Now I would like to say something about cheese. I don't think Japan has cheese. This pisses me off. This will also be introduced, when I rule Asia. Seriously, Japan is a very superior country technology-wise (and probably in other things too) and yet they never developed cheese. I mean, I bet they have it now because it's been imported, and I bet a lot of people have built...uh...cheese factories in Japan, but shouldn't they have figured this out on their own? Come on.

Anyway, back to penguins. Penguin cruelty is a very important issue in our society, as demonstrated in the photograph below. Penguins are not too bright, and many people use this as an excuse to abuse them. I promise that when the Emperor comes into power and I take my postition as the Archchancellor of Insanity, the only one who will be hurting penguins is me, damnit.

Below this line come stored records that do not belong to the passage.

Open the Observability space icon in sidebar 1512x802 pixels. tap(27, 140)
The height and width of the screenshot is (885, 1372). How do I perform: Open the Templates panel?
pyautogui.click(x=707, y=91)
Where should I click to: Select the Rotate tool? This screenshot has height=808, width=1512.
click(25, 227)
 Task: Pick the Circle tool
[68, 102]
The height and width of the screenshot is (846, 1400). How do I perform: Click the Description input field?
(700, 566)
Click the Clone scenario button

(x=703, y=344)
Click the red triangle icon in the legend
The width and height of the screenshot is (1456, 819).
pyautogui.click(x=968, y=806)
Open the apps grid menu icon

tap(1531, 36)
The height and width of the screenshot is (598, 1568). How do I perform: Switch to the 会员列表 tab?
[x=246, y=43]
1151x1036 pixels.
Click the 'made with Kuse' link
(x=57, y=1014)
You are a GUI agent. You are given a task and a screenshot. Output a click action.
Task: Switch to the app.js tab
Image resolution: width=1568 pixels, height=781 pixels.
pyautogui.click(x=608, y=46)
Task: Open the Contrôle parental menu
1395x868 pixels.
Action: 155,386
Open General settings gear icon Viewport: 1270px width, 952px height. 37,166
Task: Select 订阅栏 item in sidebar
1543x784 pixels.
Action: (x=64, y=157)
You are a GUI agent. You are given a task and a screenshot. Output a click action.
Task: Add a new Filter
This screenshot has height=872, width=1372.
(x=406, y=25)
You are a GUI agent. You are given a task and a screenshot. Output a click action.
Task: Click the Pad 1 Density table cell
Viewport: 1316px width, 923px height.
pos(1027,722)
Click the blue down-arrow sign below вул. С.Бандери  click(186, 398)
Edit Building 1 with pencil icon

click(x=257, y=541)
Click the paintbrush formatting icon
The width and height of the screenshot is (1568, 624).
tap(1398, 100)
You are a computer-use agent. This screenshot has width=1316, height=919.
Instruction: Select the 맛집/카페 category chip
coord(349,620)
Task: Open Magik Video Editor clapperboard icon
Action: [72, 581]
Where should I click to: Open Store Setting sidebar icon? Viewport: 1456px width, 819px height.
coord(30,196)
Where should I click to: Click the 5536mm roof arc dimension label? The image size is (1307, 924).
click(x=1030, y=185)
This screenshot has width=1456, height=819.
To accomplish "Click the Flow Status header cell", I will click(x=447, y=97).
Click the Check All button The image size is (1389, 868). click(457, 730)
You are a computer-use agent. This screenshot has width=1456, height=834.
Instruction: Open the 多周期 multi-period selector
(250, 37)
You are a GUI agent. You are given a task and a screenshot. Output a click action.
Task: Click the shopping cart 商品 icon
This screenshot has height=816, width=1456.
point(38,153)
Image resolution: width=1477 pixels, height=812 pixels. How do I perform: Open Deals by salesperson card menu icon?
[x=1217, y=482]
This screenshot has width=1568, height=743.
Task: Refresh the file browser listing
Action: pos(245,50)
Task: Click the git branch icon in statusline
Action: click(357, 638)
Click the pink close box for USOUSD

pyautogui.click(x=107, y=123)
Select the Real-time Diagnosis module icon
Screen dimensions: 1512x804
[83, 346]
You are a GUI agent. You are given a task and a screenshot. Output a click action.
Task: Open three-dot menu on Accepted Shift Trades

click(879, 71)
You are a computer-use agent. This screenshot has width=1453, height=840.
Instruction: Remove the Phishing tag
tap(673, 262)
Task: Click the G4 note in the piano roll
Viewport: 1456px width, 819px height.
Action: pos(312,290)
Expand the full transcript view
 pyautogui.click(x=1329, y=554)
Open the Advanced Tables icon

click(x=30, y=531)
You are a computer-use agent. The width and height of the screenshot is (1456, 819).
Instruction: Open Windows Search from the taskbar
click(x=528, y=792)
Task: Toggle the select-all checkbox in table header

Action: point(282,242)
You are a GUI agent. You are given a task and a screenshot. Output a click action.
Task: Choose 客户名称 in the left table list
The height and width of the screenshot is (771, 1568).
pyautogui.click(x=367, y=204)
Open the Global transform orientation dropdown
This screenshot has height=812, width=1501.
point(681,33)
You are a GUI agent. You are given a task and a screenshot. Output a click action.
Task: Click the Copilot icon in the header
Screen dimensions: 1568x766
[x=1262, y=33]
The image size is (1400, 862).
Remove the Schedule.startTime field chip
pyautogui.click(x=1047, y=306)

I partially blame this horrible abuse of penguins on children. I mean, look at the expression on that kid's face! He's perfectly happy to take a swing at this poor defenseless penguin, who is barely cognizant of where he is, let alone the fact that he's about to be hit with a golf club. Children are a plague upon this earth, and it is our duty to get rid of most of them. Granted, we need many of the creatures for the continuation of humankind, but can't we just place them in a suspended animation chamber, link a computer to their brain to teach them, figure out some way to stimulate the muscles to keep them from atrophying, and let 'em grow in there? I'll have my disciples work on that...

If you wish to become my disciple, e-mail me and beg for permission. Your first assignment will be to bring me more alcohol. More, damnit!

Um, in conclusion...sheep. Yes. And, by the way, don't mind me, I was raised by wolves.